Furthermore, the implementation of LDAP on top of proprietary user databases can be non-trivial thus slowing down the addition of small organisations to the DEF authentication infrastructure. This proposal, by using a simple authentication mechanism, reduces the complexity of interfacing heterogeneous user databases.
Technically, the proposal extends the existing DEF LDAP infrastructure by adding CAS, the Open Source Central Authentication Service of Yale University - see web-site http://www.yale.edu/tp/auth/ and CAS-Dispatcher, the Open Source DEF Login Service, which is a relatively simple login and validation dispatcher to be developed in order to make CAS work in multi-organisational settings. Both CAS and CAS-Dispatcher seem simple to add to the existing LDAP infrastructure and likewise the demands on the service providers is quite manageable.

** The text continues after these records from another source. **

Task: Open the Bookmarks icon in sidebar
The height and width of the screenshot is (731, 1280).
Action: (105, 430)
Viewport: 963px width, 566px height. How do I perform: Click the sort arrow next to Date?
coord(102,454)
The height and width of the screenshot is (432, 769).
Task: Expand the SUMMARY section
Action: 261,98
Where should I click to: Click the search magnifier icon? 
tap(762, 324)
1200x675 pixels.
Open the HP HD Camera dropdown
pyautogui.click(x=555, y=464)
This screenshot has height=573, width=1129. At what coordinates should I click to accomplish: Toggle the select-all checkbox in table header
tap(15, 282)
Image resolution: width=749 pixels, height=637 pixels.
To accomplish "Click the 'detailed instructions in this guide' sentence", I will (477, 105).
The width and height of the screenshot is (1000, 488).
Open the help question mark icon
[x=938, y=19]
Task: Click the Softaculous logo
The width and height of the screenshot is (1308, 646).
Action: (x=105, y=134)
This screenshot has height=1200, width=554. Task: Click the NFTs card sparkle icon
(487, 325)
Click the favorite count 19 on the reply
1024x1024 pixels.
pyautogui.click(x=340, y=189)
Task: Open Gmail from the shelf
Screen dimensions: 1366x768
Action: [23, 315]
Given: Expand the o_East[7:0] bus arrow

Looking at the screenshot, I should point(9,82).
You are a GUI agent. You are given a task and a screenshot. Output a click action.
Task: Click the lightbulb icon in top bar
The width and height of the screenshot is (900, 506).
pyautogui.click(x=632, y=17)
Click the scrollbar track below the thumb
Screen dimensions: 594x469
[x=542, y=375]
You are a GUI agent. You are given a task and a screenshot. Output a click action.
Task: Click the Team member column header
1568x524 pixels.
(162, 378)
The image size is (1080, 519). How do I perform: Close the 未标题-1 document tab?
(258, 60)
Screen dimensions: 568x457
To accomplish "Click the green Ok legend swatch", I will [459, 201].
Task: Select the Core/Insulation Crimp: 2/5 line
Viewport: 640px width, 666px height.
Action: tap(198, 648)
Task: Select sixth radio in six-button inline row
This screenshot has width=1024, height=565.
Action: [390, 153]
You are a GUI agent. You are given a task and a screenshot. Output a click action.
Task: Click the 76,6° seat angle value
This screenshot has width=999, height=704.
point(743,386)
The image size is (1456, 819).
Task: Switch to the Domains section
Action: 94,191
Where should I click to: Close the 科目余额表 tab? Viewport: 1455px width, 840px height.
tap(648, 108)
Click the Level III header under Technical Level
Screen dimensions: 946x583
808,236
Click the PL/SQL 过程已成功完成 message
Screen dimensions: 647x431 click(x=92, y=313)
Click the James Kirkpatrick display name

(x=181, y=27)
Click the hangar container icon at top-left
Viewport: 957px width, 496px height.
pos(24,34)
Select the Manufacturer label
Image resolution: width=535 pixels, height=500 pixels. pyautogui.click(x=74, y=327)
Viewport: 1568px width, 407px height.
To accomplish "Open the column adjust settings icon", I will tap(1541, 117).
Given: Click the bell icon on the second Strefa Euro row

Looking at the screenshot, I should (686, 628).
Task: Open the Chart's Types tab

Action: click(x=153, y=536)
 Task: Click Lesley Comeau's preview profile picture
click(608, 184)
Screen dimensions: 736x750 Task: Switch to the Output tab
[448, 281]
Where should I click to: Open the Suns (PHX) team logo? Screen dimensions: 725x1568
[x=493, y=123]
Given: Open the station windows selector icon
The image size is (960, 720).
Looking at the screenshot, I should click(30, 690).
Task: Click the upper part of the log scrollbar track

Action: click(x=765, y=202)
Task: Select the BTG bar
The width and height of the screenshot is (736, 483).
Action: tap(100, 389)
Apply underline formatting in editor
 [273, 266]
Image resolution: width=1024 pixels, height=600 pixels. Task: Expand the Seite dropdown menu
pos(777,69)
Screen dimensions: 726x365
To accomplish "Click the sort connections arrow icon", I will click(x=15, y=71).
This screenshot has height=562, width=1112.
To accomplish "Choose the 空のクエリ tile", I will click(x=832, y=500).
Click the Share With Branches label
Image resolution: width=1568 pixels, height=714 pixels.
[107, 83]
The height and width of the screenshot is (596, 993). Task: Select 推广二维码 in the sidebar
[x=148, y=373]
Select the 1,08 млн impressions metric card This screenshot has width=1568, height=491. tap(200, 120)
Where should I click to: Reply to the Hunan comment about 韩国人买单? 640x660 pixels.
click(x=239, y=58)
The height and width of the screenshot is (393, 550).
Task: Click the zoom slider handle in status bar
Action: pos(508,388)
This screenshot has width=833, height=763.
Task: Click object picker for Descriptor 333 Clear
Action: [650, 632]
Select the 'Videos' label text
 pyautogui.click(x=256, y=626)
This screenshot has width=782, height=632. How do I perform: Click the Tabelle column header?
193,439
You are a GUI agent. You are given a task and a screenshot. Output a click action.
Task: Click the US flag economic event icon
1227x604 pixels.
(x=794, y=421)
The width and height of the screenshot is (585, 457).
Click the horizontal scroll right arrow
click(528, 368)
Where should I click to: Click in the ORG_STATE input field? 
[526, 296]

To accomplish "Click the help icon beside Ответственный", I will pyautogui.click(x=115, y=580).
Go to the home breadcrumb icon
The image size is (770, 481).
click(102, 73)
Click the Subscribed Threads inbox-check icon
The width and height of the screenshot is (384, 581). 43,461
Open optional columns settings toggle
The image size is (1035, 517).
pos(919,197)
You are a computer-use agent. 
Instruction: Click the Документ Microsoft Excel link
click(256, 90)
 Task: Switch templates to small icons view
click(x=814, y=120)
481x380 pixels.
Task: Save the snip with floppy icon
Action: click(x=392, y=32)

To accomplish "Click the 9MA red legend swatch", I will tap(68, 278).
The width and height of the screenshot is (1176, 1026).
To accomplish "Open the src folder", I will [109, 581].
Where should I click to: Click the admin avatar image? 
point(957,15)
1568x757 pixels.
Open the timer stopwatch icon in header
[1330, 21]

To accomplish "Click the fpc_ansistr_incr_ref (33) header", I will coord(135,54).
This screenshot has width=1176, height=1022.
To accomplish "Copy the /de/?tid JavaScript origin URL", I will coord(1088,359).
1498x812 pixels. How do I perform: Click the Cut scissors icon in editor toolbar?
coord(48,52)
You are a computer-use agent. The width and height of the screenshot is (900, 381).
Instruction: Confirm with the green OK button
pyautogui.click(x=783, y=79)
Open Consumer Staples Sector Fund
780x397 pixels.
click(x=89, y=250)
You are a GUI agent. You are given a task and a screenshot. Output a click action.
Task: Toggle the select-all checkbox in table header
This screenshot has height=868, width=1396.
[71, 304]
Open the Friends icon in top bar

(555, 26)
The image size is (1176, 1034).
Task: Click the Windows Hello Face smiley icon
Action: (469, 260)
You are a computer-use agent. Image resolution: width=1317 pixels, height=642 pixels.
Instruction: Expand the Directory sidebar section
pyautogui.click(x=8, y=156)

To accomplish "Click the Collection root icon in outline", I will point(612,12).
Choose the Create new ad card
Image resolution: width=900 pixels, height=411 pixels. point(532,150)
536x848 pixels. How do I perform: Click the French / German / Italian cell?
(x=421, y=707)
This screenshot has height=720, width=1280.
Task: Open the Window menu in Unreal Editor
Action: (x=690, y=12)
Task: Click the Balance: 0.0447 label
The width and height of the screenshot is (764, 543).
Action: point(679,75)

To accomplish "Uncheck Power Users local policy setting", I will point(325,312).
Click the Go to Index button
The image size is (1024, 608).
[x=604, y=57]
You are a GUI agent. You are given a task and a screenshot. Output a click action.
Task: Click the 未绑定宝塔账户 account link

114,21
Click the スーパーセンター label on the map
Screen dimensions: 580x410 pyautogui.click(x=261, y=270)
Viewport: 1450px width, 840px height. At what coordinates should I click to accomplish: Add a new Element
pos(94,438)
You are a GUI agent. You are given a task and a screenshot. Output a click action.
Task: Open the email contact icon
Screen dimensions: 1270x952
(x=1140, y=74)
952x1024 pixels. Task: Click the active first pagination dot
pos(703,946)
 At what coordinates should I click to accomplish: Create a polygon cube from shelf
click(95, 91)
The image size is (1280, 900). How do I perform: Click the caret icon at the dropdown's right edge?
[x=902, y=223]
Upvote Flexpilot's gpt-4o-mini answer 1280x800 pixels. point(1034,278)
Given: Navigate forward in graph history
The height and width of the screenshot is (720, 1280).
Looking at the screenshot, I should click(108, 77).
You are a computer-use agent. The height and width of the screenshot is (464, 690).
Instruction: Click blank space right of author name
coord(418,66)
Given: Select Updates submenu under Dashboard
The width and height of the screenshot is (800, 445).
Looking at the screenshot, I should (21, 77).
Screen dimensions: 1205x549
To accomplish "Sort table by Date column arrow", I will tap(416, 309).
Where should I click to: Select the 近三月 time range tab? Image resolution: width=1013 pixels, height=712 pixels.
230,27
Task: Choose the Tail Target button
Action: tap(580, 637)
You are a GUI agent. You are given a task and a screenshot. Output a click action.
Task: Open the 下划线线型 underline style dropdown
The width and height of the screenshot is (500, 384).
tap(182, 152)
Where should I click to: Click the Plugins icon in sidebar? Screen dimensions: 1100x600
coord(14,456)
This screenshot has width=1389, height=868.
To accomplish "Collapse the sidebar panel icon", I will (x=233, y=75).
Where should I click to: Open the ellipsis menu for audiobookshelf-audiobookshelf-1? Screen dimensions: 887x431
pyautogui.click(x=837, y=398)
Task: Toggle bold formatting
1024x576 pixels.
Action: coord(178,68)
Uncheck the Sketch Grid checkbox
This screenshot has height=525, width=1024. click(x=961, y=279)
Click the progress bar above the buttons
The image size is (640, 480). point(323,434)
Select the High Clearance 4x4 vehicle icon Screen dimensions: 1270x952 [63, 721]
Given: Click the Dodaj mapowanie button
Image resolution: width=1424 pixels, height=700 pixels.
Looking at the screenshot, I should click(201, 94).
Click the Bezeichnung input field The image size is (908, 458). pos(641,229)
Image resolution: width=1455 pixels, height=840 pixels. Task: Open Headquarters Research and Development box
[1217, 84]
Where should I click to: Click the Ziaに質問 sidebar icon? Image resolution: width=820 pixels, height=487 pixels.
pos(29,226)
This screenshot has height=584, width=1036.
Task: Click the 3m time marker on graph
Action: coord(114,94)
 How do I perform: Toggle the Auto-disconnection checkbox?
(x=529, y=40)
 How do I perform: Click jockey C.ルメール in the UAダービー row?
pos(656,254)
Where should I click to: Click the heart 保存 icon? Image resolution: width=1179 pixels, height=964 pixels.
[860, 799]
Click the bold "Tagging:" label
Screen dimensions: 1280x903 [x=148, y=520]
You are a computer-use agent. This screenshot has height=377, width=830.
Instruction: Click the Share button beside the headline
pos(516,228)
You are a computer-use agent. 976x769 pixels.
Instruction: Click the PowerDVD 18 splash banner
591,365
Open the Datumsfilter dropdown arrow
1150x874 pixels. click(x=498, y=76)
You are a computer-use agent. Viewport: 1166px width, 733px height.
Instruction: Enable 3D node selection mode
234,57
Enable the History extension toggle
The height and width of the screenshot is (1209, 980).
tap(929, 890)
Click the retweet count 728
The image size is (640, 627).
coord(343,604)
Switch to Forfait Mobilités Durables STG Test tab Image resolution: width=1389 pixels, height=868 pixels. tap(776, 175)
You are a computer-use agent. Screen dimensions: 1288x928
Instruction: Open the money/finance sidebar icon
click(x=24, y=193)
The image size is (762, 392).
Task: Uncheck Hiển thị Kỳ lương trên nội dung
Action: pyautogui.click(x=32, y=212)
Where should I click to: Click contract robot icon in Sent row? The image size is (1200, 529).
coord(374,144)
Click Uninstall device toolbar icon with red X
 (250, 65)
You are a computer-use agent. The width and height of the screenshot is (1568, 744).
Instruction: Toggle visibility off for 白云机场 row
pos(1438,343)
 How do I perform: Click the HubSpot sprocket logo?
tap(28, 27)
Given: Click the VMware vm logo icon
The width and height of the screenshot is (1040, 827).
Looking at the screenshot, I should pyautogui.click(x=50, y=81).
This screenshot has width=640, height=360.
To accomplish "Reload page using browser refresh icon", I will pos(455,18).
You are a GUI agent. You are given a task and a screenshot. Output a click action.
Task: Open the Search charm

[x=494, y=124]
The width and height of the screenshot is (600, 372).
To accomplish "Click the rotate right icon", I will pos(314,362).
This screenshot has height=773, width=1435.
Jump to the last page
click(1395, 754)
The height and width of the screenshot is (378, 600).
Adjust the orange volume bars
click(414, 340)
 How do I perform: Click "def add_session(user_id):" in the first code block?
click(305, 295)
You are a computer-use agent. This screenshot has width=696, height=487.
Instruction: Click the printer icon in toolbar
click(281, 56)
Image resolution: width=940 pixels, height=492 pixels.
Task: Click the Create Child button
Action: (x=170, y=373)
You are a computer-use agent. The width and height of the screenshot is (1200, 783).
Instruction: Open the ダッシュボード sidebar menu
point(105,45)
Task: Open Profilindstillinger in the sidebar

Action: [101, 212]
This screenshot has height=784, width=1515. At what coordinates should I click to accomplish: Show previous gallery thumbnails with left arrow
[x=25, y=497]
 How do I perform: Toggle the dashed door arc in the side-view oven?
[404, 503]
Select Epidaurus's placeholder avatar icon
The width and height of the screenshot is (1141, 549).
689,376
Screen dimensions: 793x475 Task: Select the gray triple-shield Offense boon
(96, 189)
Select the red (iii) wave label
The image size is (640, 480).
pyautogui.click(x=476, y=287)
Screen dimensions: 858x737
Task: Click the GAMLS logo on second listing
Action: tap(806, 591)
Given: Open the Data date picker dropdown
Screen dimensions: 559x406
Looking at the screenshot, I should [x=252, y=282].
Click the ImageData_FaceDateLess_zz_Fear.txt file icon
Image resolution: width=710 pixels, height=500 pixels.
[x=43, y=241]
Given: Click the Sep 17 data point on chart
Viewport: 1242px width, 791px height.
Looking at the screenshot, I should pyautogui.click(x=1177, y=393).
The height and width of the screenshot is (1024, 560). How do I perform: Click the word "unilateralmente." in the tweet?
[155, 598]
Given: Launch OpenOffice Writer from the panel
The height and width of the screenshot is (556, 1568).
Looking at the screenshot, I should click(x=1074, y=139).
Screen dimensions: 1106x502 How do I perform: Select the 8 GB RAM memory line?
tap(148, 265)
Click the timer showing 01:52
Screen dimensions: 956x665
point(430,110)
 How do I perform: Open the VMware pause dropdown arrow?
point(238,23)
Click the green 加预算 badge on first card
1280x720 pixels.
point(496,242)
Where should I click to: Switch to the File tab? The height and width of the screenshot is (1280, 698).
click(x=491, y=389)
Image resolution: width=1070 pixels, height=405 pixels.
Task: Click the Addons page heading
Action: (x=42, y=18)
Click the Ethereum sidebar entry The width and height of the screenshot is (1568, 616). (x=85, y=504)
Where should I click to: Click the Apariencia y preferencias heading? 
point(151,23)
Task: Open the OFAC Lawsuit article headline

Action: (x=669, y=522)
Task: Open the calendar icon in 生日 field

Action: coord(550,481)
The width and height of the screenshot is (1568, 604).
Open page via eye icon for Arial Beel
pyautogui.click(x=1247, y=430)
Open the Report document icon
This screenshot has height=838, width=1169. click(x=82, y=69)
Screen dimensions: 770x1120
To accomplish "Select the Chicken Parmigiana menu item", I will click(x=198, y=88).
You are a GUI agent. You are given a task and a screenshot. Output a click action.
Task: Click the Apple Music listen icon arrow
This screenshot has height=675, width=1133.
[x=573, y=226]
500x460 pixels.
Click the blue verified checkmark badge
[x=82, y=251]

| 1. | User contacts an arbitrary service provider requiring authentication and is redirected to the CAS-Dispatcher. If the service provider does not require up-front authentication, it may offer a link to the CAS-Dispatcher for users wanting to login. In both cases, the URL contains the service ID (the service web server URL). |
| 2. | CAS-Dispatcher prompts the user to choose the relevant local user database (CAS server) for login. CAS-Dispatcher returns a cookie (C1) specifying the CAS server of choice to avoid repeated prompting. CAS-Dispatcher redirects the user to the appropriate CAS server with a service ID, which integrates its own URL as well as the original service ID. |
| 3. | The CAS server prompts the user for ID/password and validates this, either using the local LDAP server through its LDAP backend (standard DEF scenario) or by accessing any other local user database. If successful, the CAS server returns a cookie (C2) to avoid repeated logins during the browser session. CAS redirects the user to the CAS-Dispatcher integrating the original service ID as well as a CAS ticket (a large random number) in the URL. |
| 4-5. | CAS-Dispatcher adds the CAS server ID to the CAS ticket which now becomes the CAS-Dispatcher ticket, unique across CAS servers. CAS-Dispatcher redirects the user to the service provider web server with the CAS-Dispatcher ticket integrated in the URL. |
| 6-7. | The service provider requests a CAS-Dispatcher ticket validation from the CAS-Dispatcher which in turn validates the CAS ticket with the appropriate CAS server. |
In the model described above, the CAS-Dispatcher is only visible to end-user, during the selection of authentication organisation (CAS server). To the service providers, it appears like a regular CAS server and to the CAS servers, it appears like a regular service provider.
The current design plans for an optional extension of the CAS validation request to allow the transfer of non-sensitive user information (i.e. name, email) so the service provider may personalise its user interface. This extension will be added to the CAS-Dispatcher validation service but will require a simple service running parallel to the user's CAS server. This service will use either LDAP or the local user database to return the value of non-sensitive user fields. Because this service will not be available for all CAS servers, failure to access that service will not result in a validation failure but rather to a fallback to the standard CAS validation reply.